- **EXERCISE INPUTS**:

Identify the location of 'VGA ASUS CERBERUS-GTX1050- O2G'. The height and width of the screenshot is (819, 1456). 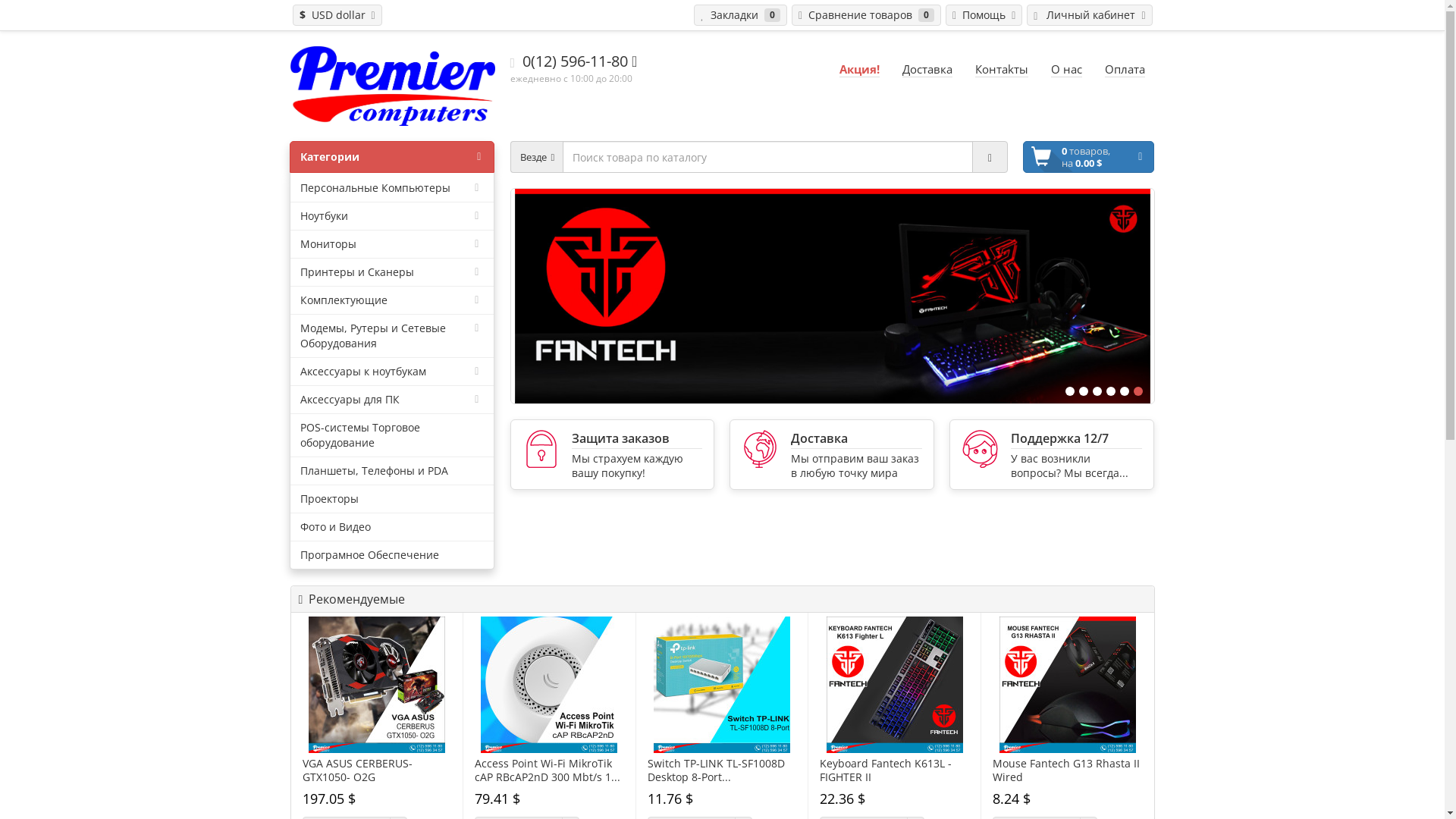
(376, 770).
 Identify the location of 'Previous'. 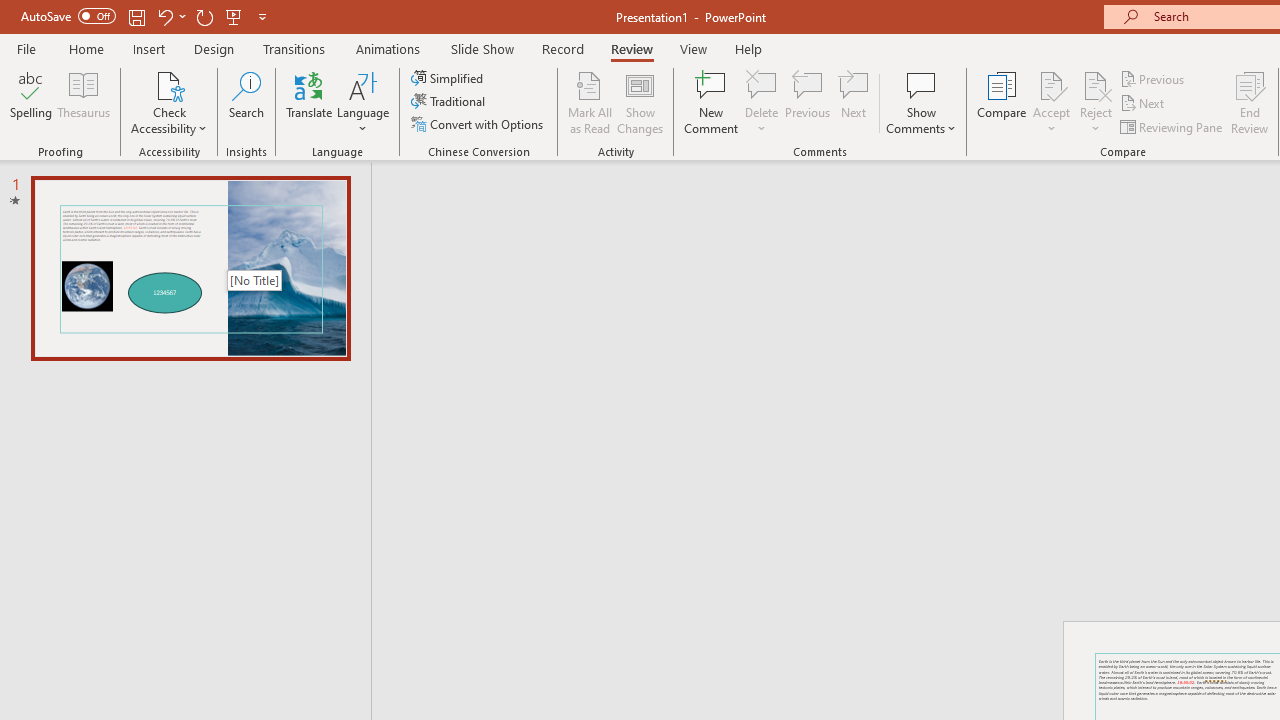
(1153, 78).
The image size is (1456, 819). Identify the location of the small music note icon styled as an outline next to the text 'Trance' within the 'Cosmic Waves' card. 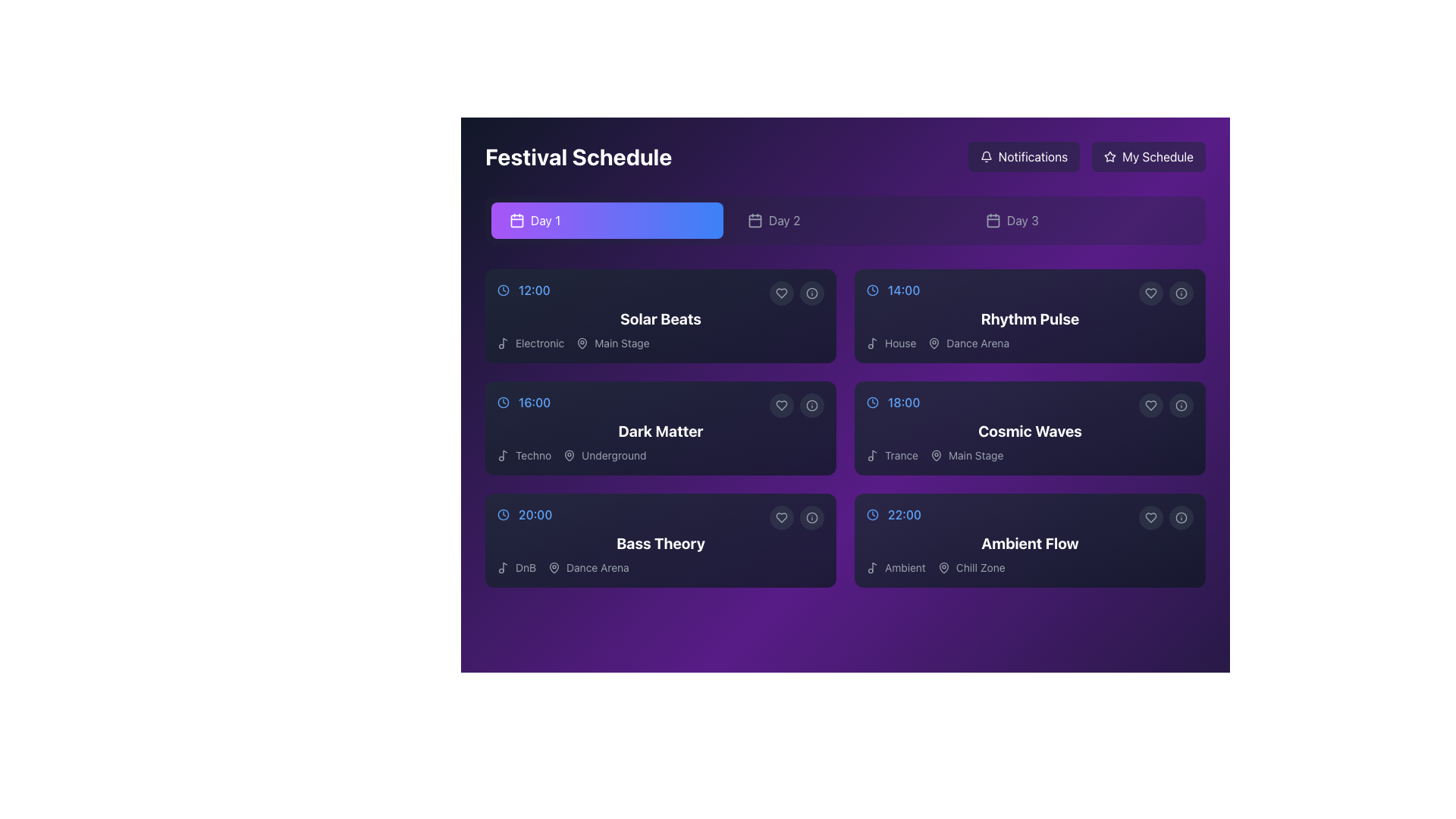
(873, 455).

- **GIVEN INSTRUCTION**: Rewrite all of the records above with "Identify the location of" changed to "Find the position of" and nothing else altered. Leave the pictures out of your version.

- **EXERCISE RESPONSE**:
Find the position of 'VGA ASUS CERBERUS-GTX1050- O2G'. The height and width of the screenshot is (819, 1456). 
(376, 770).
 Find the position of 'Previous'. 
(1153, 78).
The image size is (1456, 819). Find the position of the small music note icon styled as an outline next to the text 'Trance' within the 'Cosmic Waves' card. 
(873, 455).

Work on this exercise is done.